I’ve been very kind to the Apatow movies, while they have been criticized for being too long or the characters weren’t engaging enough, or the story wasn’t great or maybe it wasn’t all it was hyped to be–I’ve always maintained that this is fresher stuff than what you usually get out of Hollywood, and give it a chance. Enjoy it because it won’t last.

I hope to God “Pineapple Express” is not the last entry, because it would leave as sour a taste on your mouth as a roach would. I’m not saying the movie is bad, but it’s probably the weakest effort put forth so far.

From the moment I saw the trailer, I was psyched about this. This looked like our generation’s Cheech & Chong with Seth Rogen again put in the spotlight (he carried the torch well in “Knocked Up”) and James Franco finally in a role that seems like he was born to play, at least since his “Freaks & Geeks” days. The plot looked pretty hilarious, about two stoners who get caught up in a drug scandal and the cops are involved. On top of that, you’ve got the writing team of “Superbad” (including Rogen) which was one of the funniest movies of 2007.
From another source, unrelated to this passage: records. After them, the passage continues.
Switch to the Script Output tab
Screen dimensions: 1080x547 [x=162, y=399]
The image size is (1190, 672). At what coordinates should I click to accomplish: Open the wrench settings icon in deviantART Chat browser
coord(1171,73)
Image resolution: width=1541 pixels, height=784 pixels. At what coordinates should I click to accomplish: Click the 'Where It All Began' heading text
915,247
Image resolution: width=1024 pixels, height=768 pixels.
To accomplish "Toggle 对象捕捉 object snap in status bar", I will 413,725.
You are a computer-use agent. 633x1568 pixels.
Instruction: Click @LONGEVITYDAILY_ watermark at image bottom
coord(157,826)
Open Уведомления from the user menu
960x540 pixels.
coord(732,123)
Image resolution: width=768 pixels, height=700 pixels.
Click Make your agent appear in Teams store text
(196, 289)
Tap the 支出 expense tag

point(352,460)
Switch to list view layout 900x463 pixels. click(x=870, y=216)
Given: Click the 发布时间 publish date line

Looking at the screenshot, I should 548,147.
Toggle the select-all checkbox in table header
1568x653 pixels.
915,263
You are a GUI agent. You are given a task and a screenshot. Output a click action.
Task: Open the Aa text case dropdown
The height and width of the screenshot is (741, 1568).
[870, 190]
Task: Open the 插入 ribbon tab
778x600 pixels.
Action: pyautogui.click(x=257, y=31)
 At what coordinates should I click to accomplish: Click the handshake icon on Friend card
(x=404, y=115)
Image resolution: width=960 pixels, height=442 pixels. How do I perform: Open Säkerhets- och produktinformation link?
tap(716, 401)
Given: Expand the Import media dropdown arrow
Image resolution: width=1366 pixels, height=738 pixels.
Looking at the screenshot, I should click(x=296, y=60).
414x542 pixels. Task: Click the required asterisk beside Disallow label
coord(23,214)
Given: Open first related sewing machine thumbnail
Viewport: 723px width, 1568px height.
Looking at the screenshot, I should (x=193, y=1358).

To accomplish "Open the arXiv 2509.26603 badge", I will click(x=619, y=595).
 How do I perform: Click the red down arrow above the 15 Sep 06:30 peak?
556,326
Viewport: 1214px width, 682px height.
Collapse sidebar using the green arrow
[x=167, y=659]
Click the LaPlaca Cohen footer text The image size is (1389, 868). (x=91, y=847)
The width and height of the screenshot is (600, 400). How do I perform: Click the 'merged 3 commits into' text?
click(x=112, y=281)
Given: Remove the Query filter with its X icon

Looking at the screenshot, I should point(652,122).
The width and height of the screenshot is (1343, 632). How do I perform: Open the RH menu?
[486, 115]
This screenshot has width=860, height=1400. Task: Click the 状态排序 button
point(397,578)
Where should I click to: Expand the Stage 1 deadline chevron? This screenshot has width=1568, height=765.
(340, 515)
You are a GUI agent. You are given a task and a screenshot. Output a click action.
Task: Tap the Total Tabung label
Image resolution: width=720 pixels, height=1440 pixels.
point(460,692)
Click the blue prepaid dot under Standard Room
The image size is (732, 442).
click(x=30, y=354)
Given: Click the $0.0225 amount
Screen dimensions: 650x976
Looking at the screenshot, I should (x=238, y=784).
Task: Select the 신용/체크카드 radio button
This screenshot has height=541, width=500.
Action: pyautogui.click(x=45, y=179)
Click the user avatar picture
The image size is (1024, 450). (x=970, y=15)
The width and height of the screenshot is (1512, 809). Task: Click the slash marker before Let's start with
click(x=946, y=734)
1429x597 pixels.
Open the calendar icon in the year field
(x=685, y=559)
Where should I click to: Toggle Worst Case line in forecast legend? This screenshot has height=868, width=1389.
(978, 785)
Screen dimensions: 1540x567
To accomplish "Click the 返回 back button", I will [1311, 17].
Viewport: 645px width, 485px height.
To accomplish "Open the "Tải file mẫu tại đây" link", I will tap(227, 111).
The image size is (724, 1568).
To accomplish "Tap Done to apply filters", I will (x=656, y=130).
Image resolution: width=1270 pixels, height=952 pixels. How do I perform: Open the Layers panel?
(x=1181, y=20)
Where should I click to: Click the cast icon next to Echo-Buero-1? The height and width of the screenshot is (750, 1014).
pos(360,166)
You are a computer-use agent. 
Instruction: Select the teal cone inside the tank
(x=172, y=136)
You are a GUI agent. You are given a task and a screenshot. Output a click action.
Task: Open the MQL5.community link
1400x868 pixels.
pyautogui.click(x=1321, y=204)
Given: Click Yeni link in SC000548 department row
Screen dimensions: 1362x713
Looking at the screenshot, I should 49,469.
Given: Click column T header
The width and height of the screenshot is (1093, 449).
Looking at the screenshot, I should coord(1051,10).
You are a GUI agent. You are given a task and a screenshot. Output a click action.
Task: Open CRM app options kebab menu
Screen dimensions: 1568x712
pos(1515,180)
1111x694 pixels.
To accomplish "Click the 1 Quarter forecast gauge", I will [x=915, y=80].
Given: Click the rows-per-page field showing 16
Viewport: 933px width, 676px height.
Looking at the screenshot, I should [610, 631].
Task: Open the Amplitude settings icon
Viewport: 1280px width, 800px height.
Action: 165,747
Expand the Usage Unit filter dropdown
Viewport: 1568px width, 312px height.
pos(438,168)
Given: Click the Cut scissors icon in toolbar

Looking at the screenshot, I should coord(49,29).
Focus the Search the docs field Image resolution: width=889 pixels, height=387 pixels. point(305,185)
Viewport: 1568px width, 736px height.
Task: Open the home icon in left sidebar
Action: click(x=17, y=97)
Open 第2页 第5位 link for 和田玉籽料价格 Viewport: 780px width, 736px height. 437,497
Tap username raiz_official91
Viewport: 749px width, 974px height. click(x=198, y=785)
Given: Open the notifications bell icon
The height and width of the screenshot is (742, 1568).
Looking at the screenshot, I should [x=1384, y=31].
So why do you see the “however” coming? Well, because this movie misfires on things that I thought it would completely nail perfectly. There are “talky” scenes that go nowhere, plot points that have none, and no real direction on the story or why certain people are involved (why is Rogen’s character being into talk radio significant, and why is he dating a hot teenager?). I thought these excursions would go somewhere, but they really don’t. Especially the teenage love affair (that has a rather weak payoff) because there was almost a whole movie just in that little subplot. The script becomes fairly convoluted and the director doesn’t know when to turn the camera off on a scene in which two characters sit there and try to improvise a funny line, but can’t seem to, so they’ll just repeat themselves or just do one of those “improv pauses” and hope we laugh.

The criticism of the Apatow movies being “too long” will not only be a highlighted one, but I’m really going to have to step in and say it myself: dude, a raunchy comedy shouldn’t consistently be more than 100 minutes, and even that’s pushing it. Every one of these movies just feels like there’s a 90 page script turned into 2 hour long movie because of these obviously improved scenes, and when you keep squeezing more and more minutes out of these actors, you see they have nothing left and you CONTINUE to let the camera roll? Save it for the “outrageous unrated and totally out of control” DVD, but when you pay good money to see a movie these days, we shouldn’t be squirming and waiting for the plot to develop.

Now, I criticize because I love, and I think these guys could have done better. A lot better. Are there funny scenes? Absolutely. Will you laugh your ass off at some of the hi-jinx? Of course! Have we seen this all before, and done better? Indeed we have. You will definitely laugh, you will definitely see some cool stuff in this movie. It’s worth a viewing. But it’s not without its flaws and they must be outed because now they’re all making enough money to deserve it.

I know that’s weird logic, but I think the thing is: OK, you came onto the scene, and it was fresh and funny. Now it’s getting a bit stale. Don’t get soft, push yourselves. I know they can do better than this.

I almost was hoping Paul Rudd was gonna come out of nowhere and save a scene or two, but he must be reserved for the next one. I guess they could use a break now and then.

Overall, yeah this is a stoner-action-adventure with some brilliant moments, some extreme violence, and some really funny parts. But as a whole it doesn’t really work, and that’s a shame.

My rating: :?

Family value: Let’s see…massive drug use, lot of people being killed including police officers, as well as police officers included in the drug scandal…yeah, don’t take the kids.